3. Turn learners' attention to the testing area. Demonstrate a test on a "satellite" without any protective barrier by placing the tube on top of it and sending the space debris testers down the tube.
   • Review the safety procedures with learners to ensure best practices during testing.
4. Show learners the Observation handout where they will record each material combination they test.
   • Emphasize that rather than continuing to adjust and retest the same design, their goal is to test multiple materials combinations they believe could be potentially effective at preventing damage from the space debris testers.
5. Let learners know that they will spend the first few minutes exploring the materials and discussing what properties they think they should include in their design before they get their satellites.

Design Challenge

Materials Investigation (10 min)

1. Divide students into teams of three or four.
2. Have teams collect materials. Ask them to spend this time playing with the materials to learn more about their physical components, properties or characteristics.
3. While teams are exploring the materials, encourage them to be curious about which properties may be most effective for solving this problem:
   • Is the material stretchy or stiff? How flexible does it need to be?
   • Do you think this material might be good at absorbing impact? Why?
4. When they are ready, have teams call you over and share a couple of observations they made about the materials and why they think they will be effective at protecting the satellite.
5. Once the team shows they are ready to proceed, give them a satellite and a Satellite Shield Observation Sheet.

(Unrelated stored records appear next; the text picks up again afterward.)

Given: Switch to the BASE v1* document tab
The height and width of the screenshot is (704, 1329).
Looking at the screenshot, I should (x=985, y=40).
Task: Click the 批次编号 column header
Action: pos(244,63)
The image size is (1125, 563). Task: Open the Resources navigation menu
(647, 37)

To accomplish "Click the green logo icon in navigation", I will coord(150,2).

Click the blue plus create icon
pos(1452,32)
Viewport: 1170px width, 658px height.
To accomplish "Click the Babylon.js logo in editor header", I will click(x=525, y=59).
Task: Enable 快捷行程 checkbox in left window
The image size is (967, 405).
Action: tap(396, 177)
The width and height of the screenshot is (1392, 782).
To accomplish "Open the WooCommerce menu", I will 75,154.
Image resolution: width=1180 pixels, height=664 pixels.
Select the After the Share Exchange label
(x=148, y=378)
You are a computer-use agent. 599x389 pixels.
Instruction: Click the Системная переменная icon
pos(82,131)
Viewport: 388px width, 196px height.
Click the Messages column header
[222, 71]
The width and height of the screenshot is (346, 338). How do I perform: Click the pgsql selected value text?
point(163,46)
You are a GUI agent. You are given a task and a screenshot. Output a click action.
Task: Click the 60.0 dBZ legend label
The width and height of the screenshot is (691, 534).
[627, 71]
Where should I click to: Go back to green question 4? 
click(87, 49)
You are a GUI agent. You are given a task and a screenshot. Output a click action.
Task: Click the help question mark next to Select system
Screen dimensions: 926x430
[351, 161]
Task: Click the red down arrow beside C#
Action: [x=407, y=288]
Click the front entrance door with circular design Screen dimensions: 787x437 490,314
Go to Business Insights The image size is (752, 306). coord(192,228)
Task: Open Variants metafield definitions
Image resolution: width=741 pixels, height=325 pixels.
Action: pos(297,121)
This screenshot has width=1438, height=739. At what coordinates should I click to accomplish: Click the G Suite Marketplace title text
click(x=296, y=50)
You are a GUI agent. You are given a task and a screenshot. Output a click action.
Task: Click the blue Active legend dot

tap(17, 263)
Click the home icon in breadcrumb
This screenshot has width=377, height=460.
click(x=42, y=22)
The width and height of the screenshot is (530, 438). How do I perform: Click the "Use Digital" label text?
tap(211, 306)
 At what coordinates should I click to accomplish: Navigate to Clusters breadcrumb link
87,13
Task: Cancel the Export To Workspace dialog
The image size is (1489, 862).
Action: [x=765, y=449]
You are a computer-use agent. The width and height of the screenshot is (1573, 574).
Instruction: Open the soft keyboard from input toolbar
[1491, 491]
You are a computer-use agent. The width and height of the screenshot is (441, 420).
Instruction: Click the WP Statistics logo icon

Prototype (Build and Test) (20 min)

1. As teams build and test, ask open-ended questions to encourage learners to reflect on how they are using the materials:

2. Encourage teams to test as often as possible. Help them make observations during testing.
   • Remind learners to record their results for each test on their Satellite Shield Observation Sheet.
   • Have teams continue testing throughout the entire prototyping time, even if they are successful. Remind them that their goal is to explore as many types of materials combinations as possible.
3. Provide ten and five minute warnings. Bring the whole class back together when the time is up.

Share Solutions (10 min)

1. Have the teams take turns sharing what they discovered during their material properties testing. Possible Sharing Questions could include:
   • Which material combinations were the most successful? Why do you think this combination worked well?
   • Which material combinations were the least successful? Why do you think these combinations did not work as well?
   • Was there anything else you would want to test if you had more time?
2. After each team shares, invite the other students to give positive feedback on their designs and encourage them to share suggestions.

Debrief (5 min)

1. Lead a short debrief with some of these questions. Possible Debrief Questions could include:
   • Was anything consistently successful or unsuccessful in different team tests?
   • How would your team adjust your design if the space debris were bigger?
   • What material properties did we find are important for protecting the satellite?
   • Would you make changes to your design if the space debris was approaching faster (i.e., tested using a longer tube)?